Task to complete
Recast the records as a Markdown table with the columns Row and Line, starting at the line that contains "Task: Click the plus icon to add tab" and ending after the line that contains "Action: [1234, 125]". Skip blank lines, and leave the pictures out of the answer.

Extracted entries
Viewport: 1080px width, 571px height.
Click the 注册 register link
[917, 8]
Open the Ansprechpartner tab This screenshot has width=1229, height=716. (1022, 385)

==

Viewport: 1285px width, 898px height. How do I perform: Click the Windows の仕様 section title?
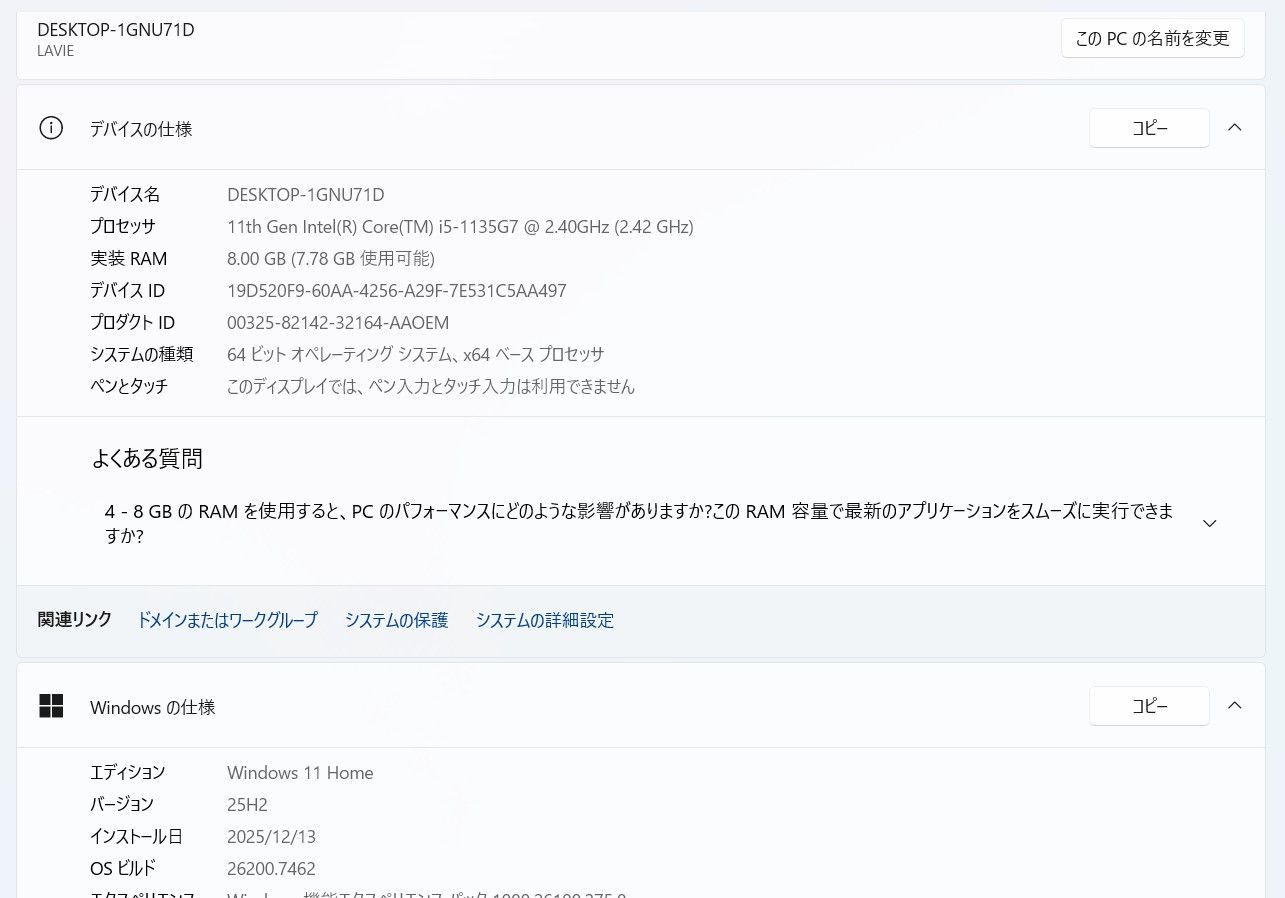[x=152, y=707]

---

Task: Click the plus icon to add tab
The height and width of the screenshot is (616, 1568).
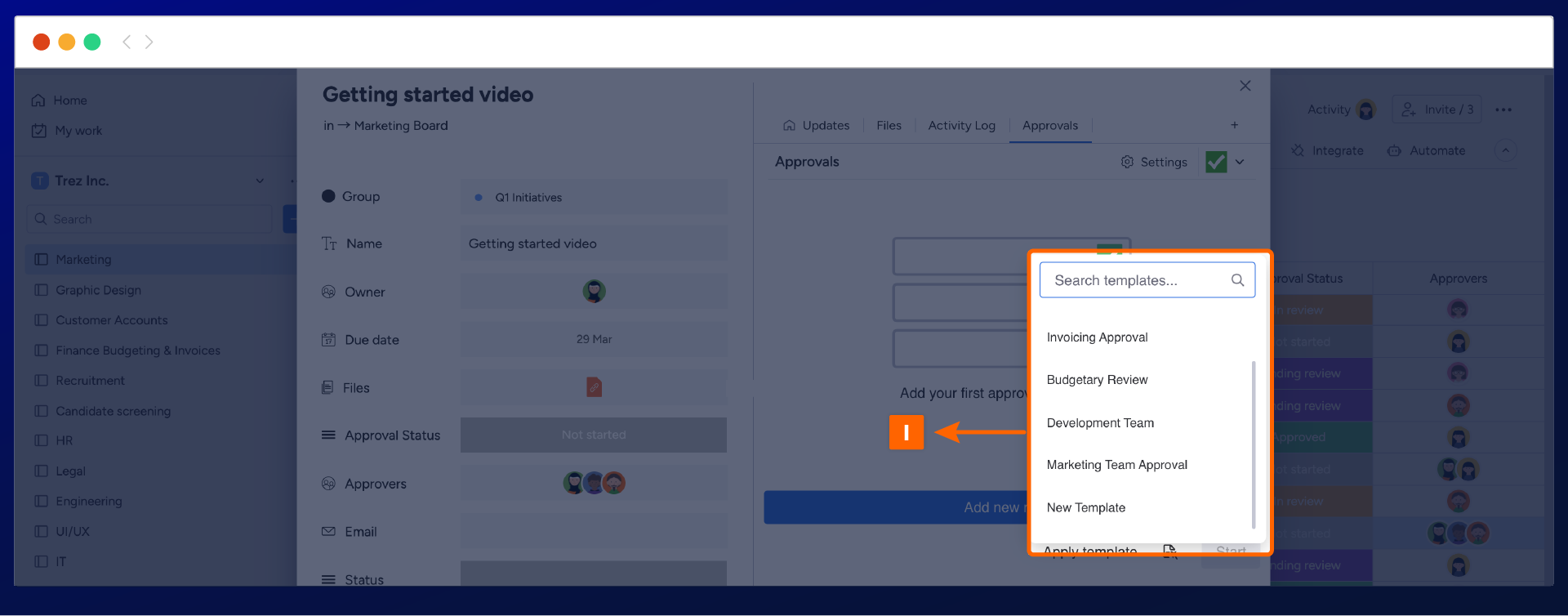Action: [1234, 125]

Solution for this problem
| Row | Line |
|---|---|
| 1 | Task: Click the plus icon to add tab |
| 2 | The height and width of the screenshot is (616, 1568). |
| 3 | Action: [1234, 125] |